WHAT YOU ARE ASKED TO DO = Set down, word for word, the passage of the text on amines below, starting with "Preparation: Major routes" and going on through "or Fe + HCl.".

EXTRACTED TEXT =
___
Amines
Welcome to HSLC Guru! In this chapter we study Amines — organic derivatives of ammonia (NH₃) in which one, two or three hydrogen atoms are replaced by alkyl or aryl groups. Amines are widely distributed in nature as alkaloids, vitamins, hormones (e.g., adrenaline, histamine) and building blocks of proteins (amino acids). The chapter covers their classification, structure, nomenclature, methods of preparation, physical and chemical properties, basicity trends, distinction tests (Hinsberg test) and the chemistry of diazonium salts, which are key intermediates in dye and drug synthesis. This material follows the ASSEB Class 12 Chemistry syllabus.
Summary
Classification & Structure: Amines are classified by the number of H of NH₃ replaced by R/Ar groups: primary (1°) R-NH₂, secondary (2°) R₂NH, tertiary (3°) R₃N, and quaternary ammonium salts R₄N⁺X⁻. Nitrogen in amines is sp³ hybridised, carrying a lone pair, giving a pyramidal (trigonal pyramidal) shape similar to NH₃ but with C-N-C angle ≈ 108°. In nomenclature, common names use the suffix “-amine” attached to the alkyl group (e.g., methylamine), while IUPAC names use “alkanamine” (e.g., methanamine). Aromatic amines are named as derivatives of aniline (benzenamine).
Preparation: Major routes include — (i) Hoffmann ammonolysis: alkyl halides + excess NH₃ → mixture of 1°, 2°, 3° amines and quaternary salt; (ii) Reduction of nitro compounds (Sn/HCl, H₂/Ni, Fe/HCl) → 1° amines; (iii) Reduction of nitriles (LiAlH₄ or H₂/Ni) → 1° amines with one extra carbon; (iv) Reduction of amides (LiAlH₄) → 1° amines; (v) Hofmann bromamide degradation: R-CONH₂ + Br₂ + 4NaOH → R-NH₂ (one carbon less); (vi) Gabriel phthalimide synthesis: best for pure 1° aliphatic amines (not used for aromatic amines as aryl halides do not undergo SN₂). Aniline is prepared industrially by reducing nitrobenzene with Sn/HCl or Fe + HCl.
___
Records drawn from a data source
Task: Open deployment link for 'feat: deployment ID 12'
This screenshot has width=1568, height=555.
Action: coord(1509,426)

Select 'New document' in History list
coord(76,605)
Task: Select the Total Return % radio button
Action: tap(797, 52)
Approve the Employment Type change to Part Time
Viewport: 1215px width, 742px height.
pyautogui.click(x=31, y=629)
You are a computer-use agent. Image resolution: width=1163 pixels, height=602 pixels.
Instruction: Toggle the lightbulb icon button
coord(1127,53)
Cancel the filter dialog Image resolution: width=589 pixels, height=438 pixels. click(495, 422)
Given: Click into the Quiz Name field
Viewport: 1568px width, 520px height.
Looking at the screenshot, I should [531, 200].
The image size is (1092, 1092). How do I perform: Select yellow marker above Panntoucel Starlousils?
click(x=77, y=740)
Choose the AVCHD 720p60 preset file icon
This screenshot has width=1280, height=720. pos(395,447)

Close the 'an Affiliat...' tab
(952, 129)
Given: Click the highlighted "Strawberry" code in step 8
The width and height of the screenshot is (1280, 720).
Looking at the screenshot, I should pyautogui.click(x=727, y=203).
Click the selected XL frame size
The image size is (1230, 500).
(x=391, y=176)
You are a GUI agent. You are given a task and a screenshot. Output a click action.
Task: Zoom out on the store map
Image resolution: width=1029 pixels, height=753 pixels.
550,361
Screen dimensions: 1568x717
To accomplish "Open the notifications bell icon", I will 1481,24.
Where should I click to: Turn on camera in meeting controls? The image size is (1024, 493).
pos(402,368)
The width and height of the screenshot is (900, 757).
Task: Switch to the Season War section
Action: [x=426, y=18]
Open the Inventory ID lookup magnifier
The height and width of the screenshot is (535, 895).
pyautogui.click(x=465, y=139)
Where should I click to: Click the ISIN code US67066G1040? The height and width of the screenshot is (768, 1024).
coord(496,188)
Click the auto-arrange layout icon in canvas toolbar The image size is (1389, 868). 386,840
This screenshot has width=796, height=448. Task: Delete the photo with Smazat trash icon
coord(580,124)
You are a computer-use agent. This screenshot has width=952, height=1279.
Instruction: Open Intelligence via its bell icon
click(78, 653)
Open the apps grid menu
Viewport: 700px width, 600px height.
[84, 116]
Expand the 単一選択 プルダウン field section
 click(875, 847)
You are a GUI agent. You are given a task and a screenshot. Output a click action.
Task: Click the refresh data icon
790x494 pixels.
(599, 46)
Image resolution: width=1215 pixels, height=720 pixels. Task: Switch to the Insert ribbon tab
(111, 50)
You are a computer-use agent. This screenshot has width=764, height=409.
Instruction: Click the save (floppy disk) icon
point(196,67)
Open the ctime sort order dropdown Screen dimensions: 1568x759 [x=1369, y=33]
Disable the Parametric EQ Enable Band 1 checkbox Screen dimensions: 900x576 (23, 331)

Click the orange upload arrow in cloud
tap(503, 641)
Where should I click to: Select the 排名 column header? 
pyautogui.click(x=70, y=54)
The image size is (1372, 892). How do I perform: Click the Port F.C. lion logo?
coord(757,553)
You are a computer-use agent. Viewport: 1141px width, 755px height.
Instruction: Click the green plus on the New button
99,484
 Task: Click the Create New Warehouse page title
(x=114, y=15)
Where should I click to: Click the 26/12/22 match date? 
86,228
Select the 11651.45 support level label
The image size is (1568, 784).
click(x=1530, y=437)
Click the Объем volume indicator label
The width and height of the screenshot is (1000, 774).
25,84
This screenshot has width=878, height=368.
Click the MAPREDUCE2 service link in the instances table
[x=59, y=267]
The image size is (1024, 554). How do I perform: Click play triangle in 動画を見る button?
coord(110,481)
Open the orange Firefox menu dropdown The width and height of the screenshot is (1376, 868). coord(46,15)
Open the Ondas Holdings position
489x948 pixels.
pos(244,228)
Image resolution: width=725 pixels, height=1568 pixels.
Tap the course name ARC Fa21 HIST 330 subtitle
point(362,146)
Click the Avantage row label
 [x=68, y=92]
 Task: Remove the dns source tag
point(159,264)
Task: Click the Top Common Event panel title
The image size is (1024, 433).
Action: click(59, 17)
___
EXERCISE RESPONSE =
Preparation: Major routes include — (i) Hoffmann ammonolysis: alkyl halides + excess NH₃ → mixture of 1°, 2°, 3° amines and quaternary salt; (ii) Reduction of nitro compounds (Sn/HCl, H₂/Ni, Fe/HCl) → 1° amines; (iii) Reduction of nitriles (LiAlH₄ or H₂/Ni) → 1° amines with one extra carbon; (iv) Reduction of amides (LiAlH₄) → 1° amines; (v) Hofmann bromamide degradation: R-CONH₂ + Br₂ + 4NaOH → R-NH₂ (one carbon less); (vi) Gabriel phthalimide synthesis: best for pure 1° aliphatic amines (not used for aromatic amines as aryl halides do not undergo SN₂). Aniline is prepared industrially by reducing nitrobenzene with Sn/HCl or Fe + HCl.